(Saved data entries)
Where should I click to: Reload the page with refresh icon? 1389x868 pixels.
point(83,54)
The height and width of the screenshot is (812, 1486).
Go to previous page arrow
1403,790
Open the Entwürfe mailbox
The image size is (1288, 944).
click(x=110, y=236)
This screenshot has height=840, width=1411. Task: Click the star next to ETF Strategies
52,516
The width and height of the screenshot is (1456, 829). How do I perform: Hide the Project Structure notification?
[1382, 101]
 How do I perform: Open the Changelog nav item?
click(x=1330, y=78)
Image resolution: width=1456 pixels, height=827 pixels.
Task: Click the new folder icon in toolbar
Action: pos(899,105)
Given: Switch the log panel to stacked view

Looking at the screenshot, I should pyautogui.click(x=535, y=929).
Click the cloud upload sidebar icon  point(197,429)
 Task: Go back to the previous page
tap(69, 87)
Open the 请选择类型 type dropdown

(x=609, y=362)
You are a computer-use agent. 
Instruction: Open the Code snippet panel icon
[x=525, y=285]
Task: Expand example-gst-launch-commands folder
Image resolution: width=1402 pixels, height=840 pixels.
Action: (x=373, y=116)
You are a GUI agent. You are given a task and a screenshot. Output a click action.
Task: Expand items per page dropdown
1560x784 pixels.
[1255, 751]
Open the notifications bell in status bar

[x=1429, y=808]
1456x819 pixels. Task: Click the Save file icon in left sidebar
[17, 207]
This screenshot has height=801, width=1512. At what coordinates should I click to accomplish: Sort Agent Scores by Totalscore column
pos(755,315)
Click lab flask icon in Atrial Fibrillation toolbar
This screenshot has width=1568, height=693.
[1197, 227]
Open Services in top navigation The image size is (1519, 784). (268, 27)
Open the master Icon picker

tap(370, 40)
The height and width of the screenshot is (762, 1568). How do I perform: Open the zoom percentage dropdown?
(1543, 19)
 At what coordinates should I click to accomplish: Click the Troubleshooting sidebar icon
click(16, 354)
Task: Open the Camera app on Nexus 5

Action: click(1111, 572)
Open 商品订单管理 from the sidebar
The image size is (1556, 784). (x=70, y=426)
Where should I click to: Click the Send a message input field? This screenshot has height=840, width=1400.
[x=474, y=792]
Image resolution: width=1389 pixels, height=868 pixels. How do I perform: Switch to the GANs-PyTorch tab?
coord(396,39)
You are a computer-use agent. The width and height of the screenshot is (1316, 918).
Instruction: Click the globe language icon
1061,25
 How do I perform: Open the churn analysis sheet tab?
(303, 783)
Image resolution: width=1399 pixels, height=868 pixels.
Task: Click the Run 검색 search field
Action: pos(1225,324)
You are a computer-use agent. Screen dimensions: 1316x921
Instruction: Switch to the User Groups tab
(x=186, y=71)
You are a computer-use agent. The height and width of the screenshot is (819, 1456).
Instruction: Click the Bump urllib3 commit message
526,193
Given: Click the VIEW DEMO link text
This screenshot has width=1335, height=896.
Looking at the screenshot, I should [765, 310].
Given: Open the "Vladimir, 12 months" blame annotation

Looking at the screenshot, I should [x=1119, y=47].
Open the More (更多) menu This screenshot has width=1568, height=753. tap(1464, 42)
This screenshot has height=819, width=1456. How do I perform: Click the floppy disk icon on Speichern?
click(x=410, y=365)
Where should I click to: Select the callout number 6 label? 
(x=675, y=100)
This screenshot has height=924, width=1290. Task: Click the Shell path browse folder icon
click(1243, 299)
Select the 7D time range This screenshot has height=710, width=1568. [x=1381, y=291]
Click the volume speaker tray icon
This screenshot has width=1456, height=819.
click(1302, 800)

▸ **Problem statement**: None of the lines above may be skipped. Transcribe each one exactly.

▸ **Task output**:
Where should I click to: Reload the page with refresh icon? 1389x868 pixels.
point(83,54)
The height and width of the screenshot is (812, 1486).
Go to previous page arrow
1403,790
Open the Entwürfe mailbox
The image size is (1288, 944).
click(x=110, y=236)
This screenshot has height=840, width=1411. Task: Click the star next to ETF Strategies
52,516
The width and height of the screenshot is (1456, 829). How do I perform: Hide the Project Structure notification?
[1382, 101]
 How do I perform: Open the Changelog nav item?
click(x=1330, y=78)
Image resolution: width=1456 pixels, height=827 pixels.
Task: Click the new folder icon in toolbar
Action: pos(899,105)
Given: Switch the log panel to stacked view

Looking at the screenshot, I should pyautogui.click(x=535, y=929).
Click the cloud upload sidebar icon  point(197,429)
 Task: Go back to the previous page
tap(69, 87)
Open the 请选择类型 type dropdown

(x=609, y=362)
You are a computer-use agent. 
Instruction: Open the Code snippet panel icon
[x=525, y=285]
Task: Expand example-gst-launch-commands folder
Image resolution: width=1402 pixels, height=840 pixels.
Action: (x=373, y=116)
You are a GUI agent. You are given a task and a screenshot. Output a click action.
Task: Expand items per page dropdown
1560x784 pixels.
[1255, 751]
Open the notifications bell in status bar

[x=1429, y=808]
1456x819 pixels. Task: Click the Save file icon in left sidebar
[17, 207]
This screenshot has height=801, width=1512. At what coordinates should I click to accomplish: Sort Agent Scores by Totalscore column
pos(755,315)
Click lab flask icon in Atrial Fibrillation toolbar
This screenshot has width=1568, height=693.
[1197, 227]
Open Services in top navigation The image size is (1519, 784). (268, 27)
Open the master Icon picker

tap(370, 40)
The height and width of the screenshot is (762, 1568). How do I perform: Open the zoom percentage dropdown?
(1543, 19)
 At what coordinates should I click to accomplish: Click the Troubleshooting sidebar icon
click(16, 354)
Task: Open the Camera app on Nexus 5

Action: click(1111, 572)
Open 商品订单管理 from the sidebar
The image size is (1556, 784). (x=70, y=426)
Where should I click to: Click the Send a message input field? This screenshot has height=840, width=1400.
[x=474, y=792]
Image resolution: width=1389 pixels, height=868 pixels. How do I perform: Switch to the GANs-PyTorch tab?
coord(396,39)
You are a computer-use agent. The width and height of the screenshot is (1316, 918).
Instruction: Click the globe language icon
1061,25
 How do I perform: Open the churn analysis sheet tab?
(303, 783)
Image resolution: width=1399 pixels, height=868 pixels.
Task: Click the Run 검색 search field
Action: pos(1225,324)
You are a computer-use agent. Screen dimensions: 1316x921
Instruction: Switch to the User Groups tab
(x=186, y=71)
You are a computer-use agent. The height and width of the screenshot is (819, 1456).
Instruction: Click the Bump urllib3 commit message
526,193
Given: Click the VIEW DEMO link text
This screenshot has width=1335, height=896.
Looking at the screenshot, I should [765, 310].
Given: Open the "Vladimir, 12 months" blame annotation

Looking at the screenshot, I should [x=1119, y=47].
Open the More (更多) menu This screenshot has width=1568, height=753. tap(1464, 42)
This screenshot has height=819, width=1456. How do I perform: Click the floppy disk icon on Speichern?
click(x=410, y=365)
Where should I click to: Select the callout number 6 label? 
(x=675, y=100)
This screenshot has height=924, width=1290. Task: Click the Shell path browse folder icon
click(1243, 299)
Select the 7D time range This screenshot has height=710, width=1568. [x=1381, y=291]
Click the volume speaker tray icon
This screenshot has width=1456, height=819.
click(1302, 800)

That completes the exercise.